I have this integral where the integrand is divergent at $p=\{0, \pi i\}$,
$$\lim_{r\rightarrow \infty} \int_{ib}^r \frac{1}{\cosh(p/2)\sinh(p/2)}\, dp$$
where $0 \leq b \leq \pi$ and $0 \leq r < \infty$.
I have this solid contour shown in the image below. My goal is to find the integral in the range $[0,\infty]$ (the horizontal solid contour) OR in the range $[\pi i,0]$ (the vertical solid contour) but the integral is divergent. My strategy is to use the solid contour and close the contour using the dashed lines then since there are no poles inside the closed contour, the integral in the closed contour is zero. Since the vertical dashed line contribution to the integral vanishes as $r \rightarrow \infty$, the integral in the range $[0,\infty]$ is just negative times the rest of the contour (except the bottom solid contour which is what I want).

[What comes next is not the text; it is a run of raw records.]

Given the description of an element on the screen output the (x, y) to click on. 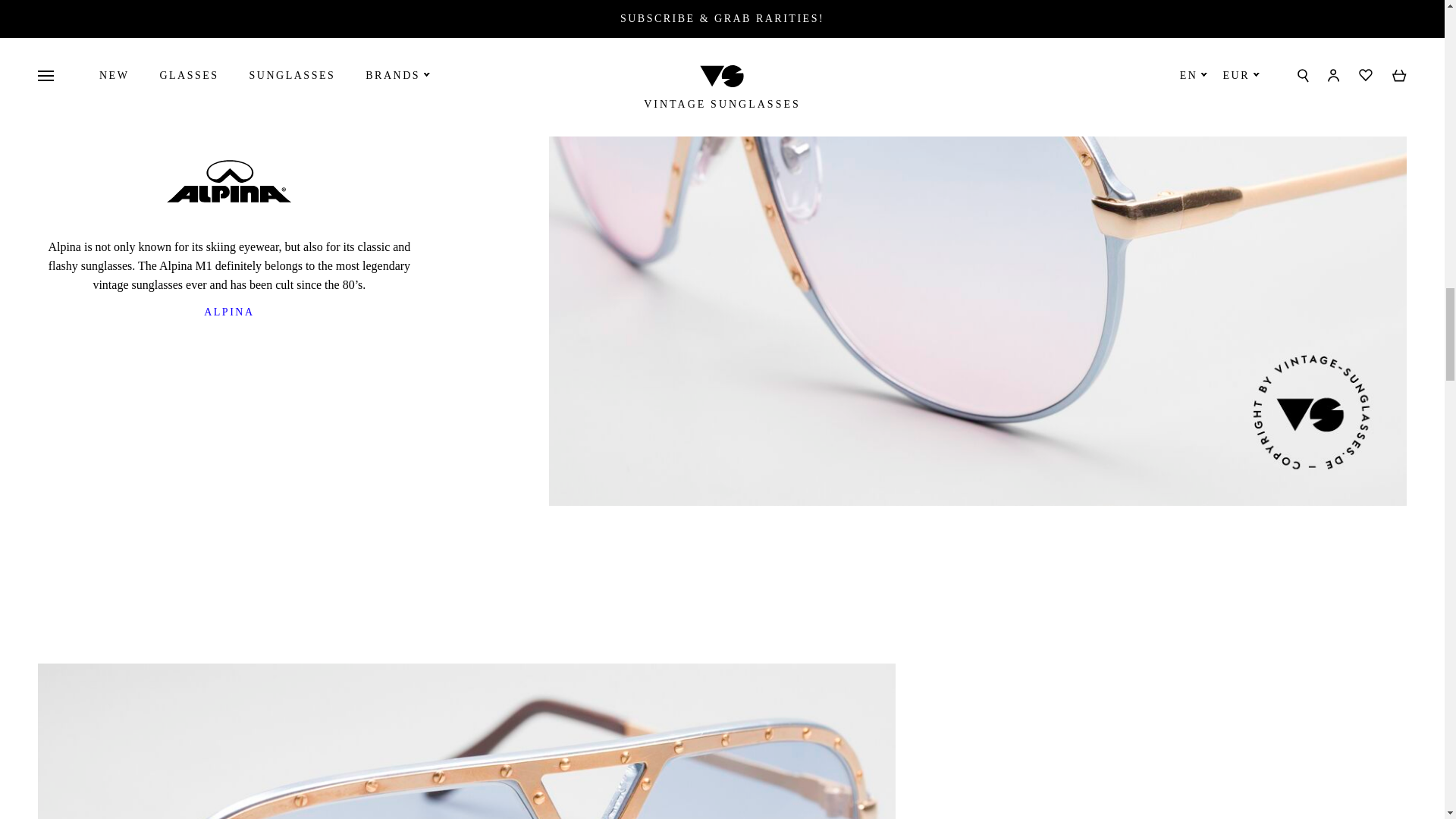
ALPINA (228, 311)
Given the description of an element on the screen output the (x, y) to click on. 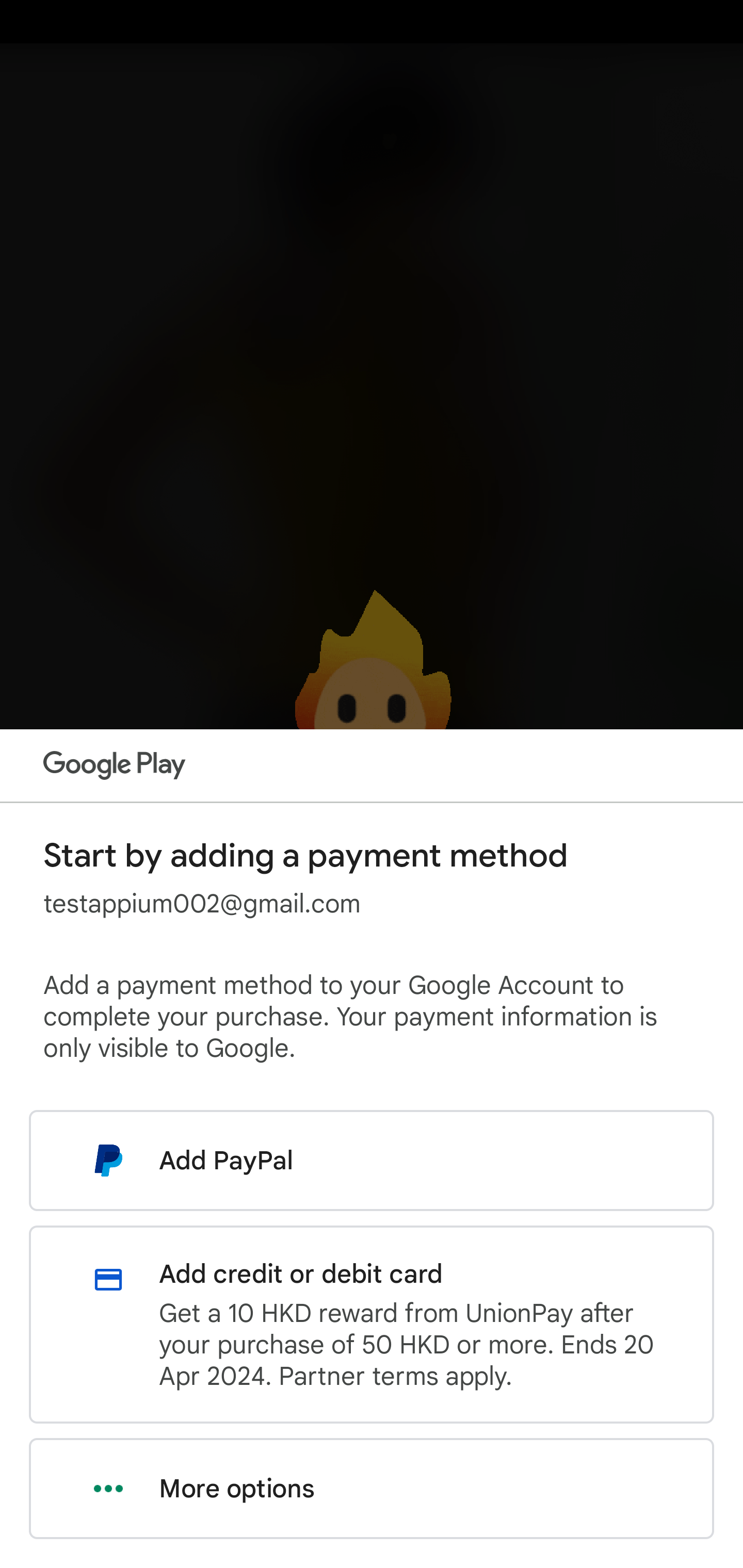
Add PayPal (371, 1160)
More options (371, 1488)
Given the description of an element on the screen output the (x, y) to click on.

Using Mathematica to evaluate the integral along the contour, I get
$$\lim_{r\rightarrow \infty} \int_0^r \frac{1}{\cosh(p/2)\sinh(p/2)} \,dp + \lim_{a\rightarrow 0}\Bigl(-4 \log(\cot(a/2)) - 2 \log(\tanh(a/2))\Bigr) = 0$$
$$\lim_{r\rightarrow \infty} \int_0^r \frac{1}{\cosh(p/2)\sinh(p/2)}\,dp = \lim_{a\rightarrow 0}\Bigl(4 \log(\cot(a/2)) + 2 \log(\tanh(a/2))\Bigr)$$
The contribution of $C_1$ and $C_2$ given the residues are $-i \pi$ and $i \pi$ respectively so they just cancel. Note that the indentation is given by a small radius $a$ around the poles.

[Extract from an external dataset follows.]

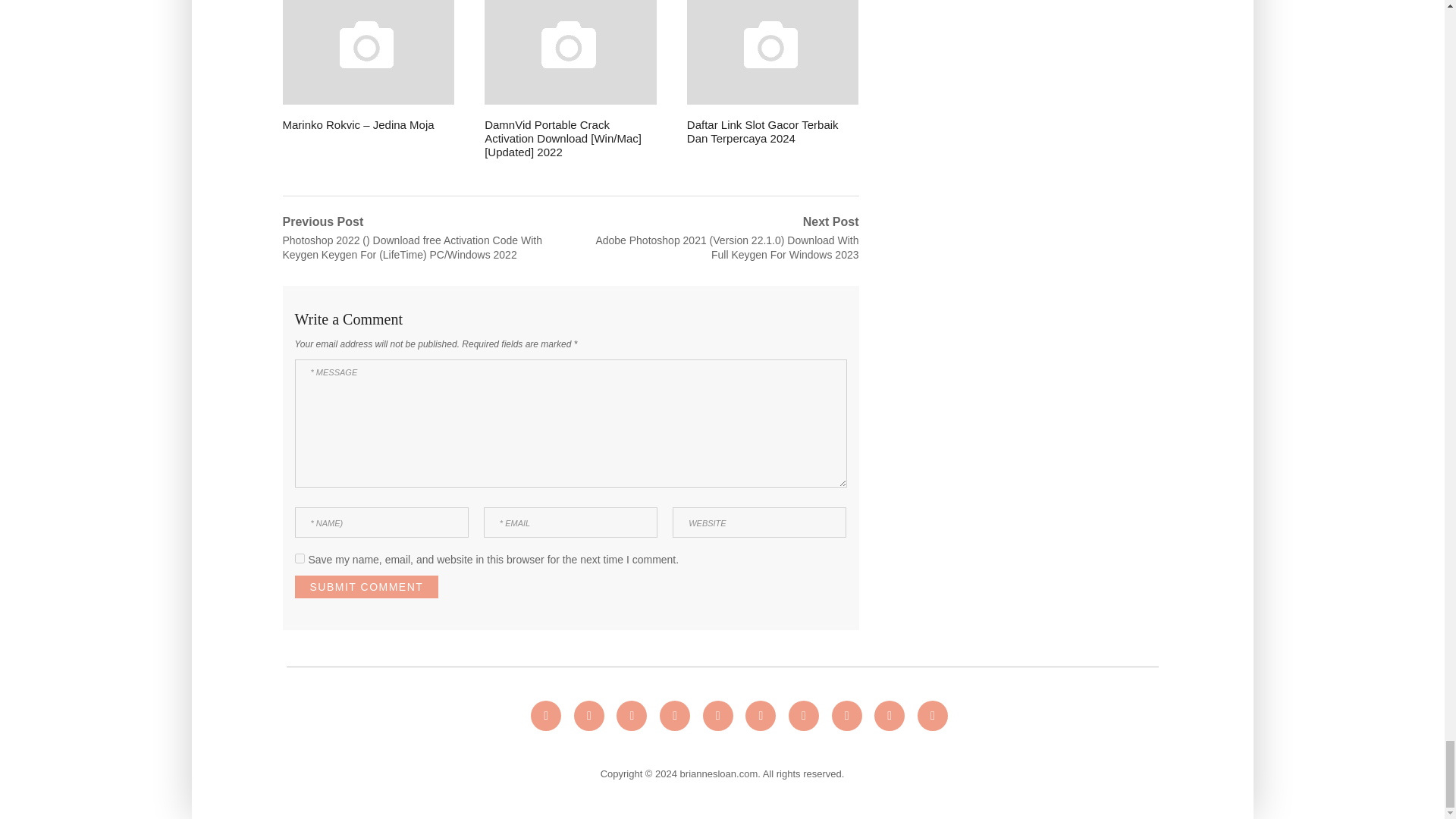
Daftar Link Slot Gacor Terbaik Dan Terpercaya 2024 (773, 72)
Submit Comment (366, 586)
yes (299, 558)
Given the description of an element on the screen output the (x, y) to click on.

The limit $a \rightarrow 0$ produces divergences on both terms. Is there anyway to solve this? Maybe there is another way of closing the contour to make this work or another way of drawing even the whole contour?
You can also see my post in Mathematica Stack Exchange (Contour integral around complex plane) for the relevant calculations.
Edit: My goal can accommodate two things, either find the integral on the vertical solid contour or the horizontal solid contour (in the appropriate limits as defined above).